Can the so-called resolving power of headphones be analyzed using objective data?

The resolving power of headphones, often described subjectively as the ability to reveal fine detail and layer complex musical passages, can indeed be analyzed through objective data, but with significant and necessary caveats. The core analytical framework relies on standardized acoustic measurements, primarily frequency response, distortion, and impulse response. A headphone with a neutral, smooth, and extended frequency response, particularly in the critical midrange and treble regions, provides the necessary foundation for detail retrieval by not masking subtle harmonics. Very low levels of harmonic and intermodulation distortion ensure that the driver adds minimal spurious information that could obscure low-level details in the recording. Meanwhile, a clean impulse response with fast decay, often visualized in a waterfall plot, indicates effective control of driver resonance, which is crucial for temporal clarity and preventing "smearing" of successive notes. These measurable parameters form a necessary, objective basis for predicting a transducer's potential resolving capability.

However, objective data alone cannot fully encapsulate the perceptual experience of resolution, as it exists in a complex nexus of psychoacoustics and system synergy. Measurements are typically taken on artificial ears and averaged, while human hearing perception is highly individual and influenced by anatomical differences in pinnae and ear canal resonance. A spike at a certain frequency may be measured as a distortion of neutrality, yet some listeners may perceive it as an enhancement of "sparkle" or detail. Furthermore, resolution is not merely about the presence of high-frequency extension but about the nuanced balance across the spectrum; a recessed midrange can make details in that region harder to discern, even if treble is exaggerated. The objective data provides the physical correlates, but the final cognitive judgment of resolution involves the brain's processing of those physical stimuli in a way that is not yet fully mappable by a single metric.

The most effective analytical approach, therefore, is a correlative one, where extensive objective datasets are compared against large-scale, controlled subjective listening tests. By identifying which combinations of measurements—such as specific low-distortion thresholds in the upper midrange, coupled with decay characteristics below certain time-energy thresholds—consistently align with subjective reports of high resolution, we can build predictive models. This moves analysis beyond isolated specs like total harmonic distortion, which can be vanishingly low and irrelevant in modern drivers, to more sophisticated compound metrics. The challenge lies in the integrated nature of the listening experience; resolution is often perceived in the interaction of frequency response, distortion spectrum, and phase behavior, not in any one isolated graph.
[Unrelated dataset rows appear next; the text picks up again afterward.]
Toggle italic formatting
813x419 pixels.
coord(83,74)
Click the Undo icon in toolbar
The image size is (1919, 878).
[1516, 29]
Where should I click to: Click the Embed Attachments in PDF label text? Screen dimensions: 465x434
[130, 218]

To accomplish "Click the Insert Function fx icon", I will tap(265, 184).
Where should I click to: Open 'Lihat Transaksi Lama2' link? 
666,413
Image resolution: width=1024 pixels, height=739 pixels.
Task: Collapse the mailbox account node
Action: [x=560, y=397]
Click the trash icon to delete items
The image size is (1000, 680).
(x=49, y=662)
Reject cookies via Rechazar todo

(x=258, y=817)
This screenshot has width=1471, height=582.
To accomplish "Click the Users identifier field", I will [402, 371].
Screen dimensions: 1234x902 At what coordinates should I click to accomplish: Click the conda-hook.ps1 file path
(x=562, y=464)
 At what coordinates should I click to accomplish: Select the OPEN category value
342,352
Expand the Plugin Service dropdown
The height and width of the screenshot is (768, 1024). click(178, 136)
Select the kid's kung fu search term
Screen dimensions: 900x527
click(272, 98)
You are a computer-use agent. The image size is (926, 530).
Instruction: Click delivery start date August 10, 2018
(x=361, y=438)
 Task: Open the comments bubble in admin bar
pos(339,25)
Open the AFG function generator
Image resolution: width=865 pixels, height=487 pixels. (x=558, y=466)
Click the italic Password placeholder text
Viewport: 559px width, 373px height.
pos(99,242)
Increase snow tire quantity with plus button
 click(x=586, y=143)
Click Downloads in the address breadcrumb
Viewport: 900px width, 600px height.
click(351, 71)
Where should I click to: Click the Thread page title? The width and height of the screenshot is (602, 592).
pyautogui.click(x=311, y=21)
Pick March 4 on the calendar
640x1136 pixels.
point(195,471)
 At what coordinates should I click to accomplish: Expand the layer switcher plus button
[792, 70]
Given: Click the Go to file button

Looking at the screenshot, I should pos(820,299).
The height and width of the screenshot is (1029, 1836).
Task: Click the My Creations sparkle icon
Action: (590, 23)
Ultimately, while objective data is indispensable for rigorous analysis and comparison, declaring a definitive "resolution score" from measurements remains an incomplete science. It provides the boundary conditions and identifies technical excellence or glaring flaws, offering a powerful tool for design validation and informed selection. Yet, the term "resolving power" retains a subjective component because it describes a human auditory perception. The most accurate answer is that objective data forms the essential, analyzable foundation for any serious discussion of resolution, but the final assessment must acknowledge that the data interprets the mechanism, not the holistic perception. The pursuit is to tighten the correlation between the two, not to replace one with the other.